- Task -
Copy out the lines of the listing from the one containing "Given: Show the MAX chart range" through the one containing "Screen dimensions: 445x396 (57, 361)", both included. Leave the pictures out of your copy.

- Records shown -
= = = =

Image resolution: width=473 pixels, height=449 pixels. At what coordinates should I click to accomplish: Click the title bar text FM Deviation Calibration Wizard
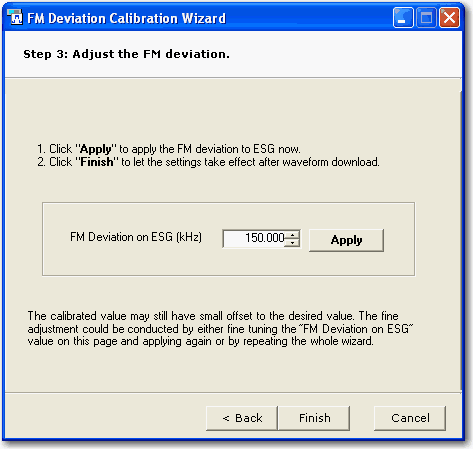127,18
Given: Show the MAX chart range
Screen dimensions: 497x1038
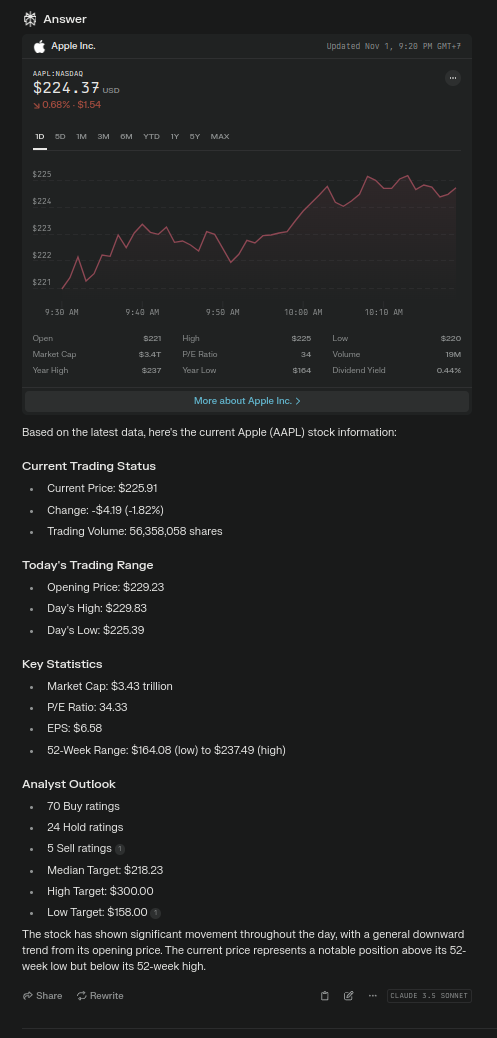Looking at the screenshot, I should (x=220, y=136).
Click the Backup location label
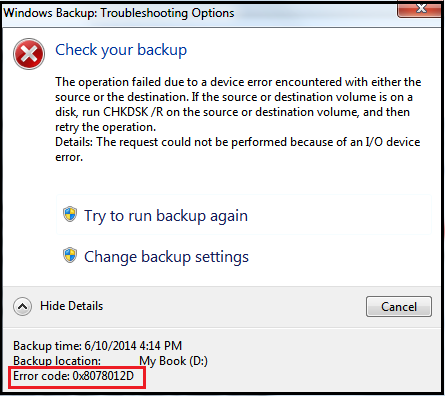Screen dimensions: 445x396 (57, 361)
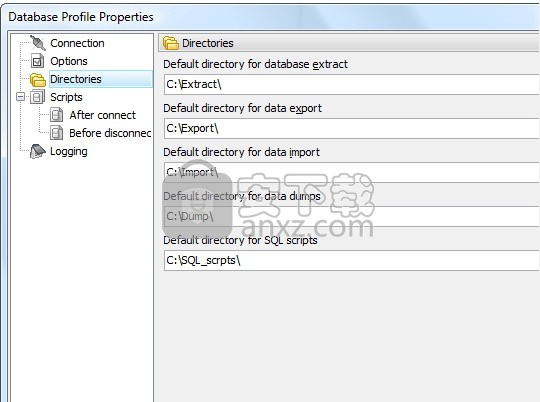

= = = =

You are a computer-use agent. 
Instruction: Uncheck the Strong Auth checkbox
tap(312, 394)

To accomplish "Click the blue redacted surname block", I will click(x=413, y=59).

= = = =

- Task output -
Given: Show the MAX chart range
Screen dimensions: 497x1038
Looking at the screenshot, I should (x=220, y=136).
Click the Backup location label
Screen dimensions: 445x396 (57, 361)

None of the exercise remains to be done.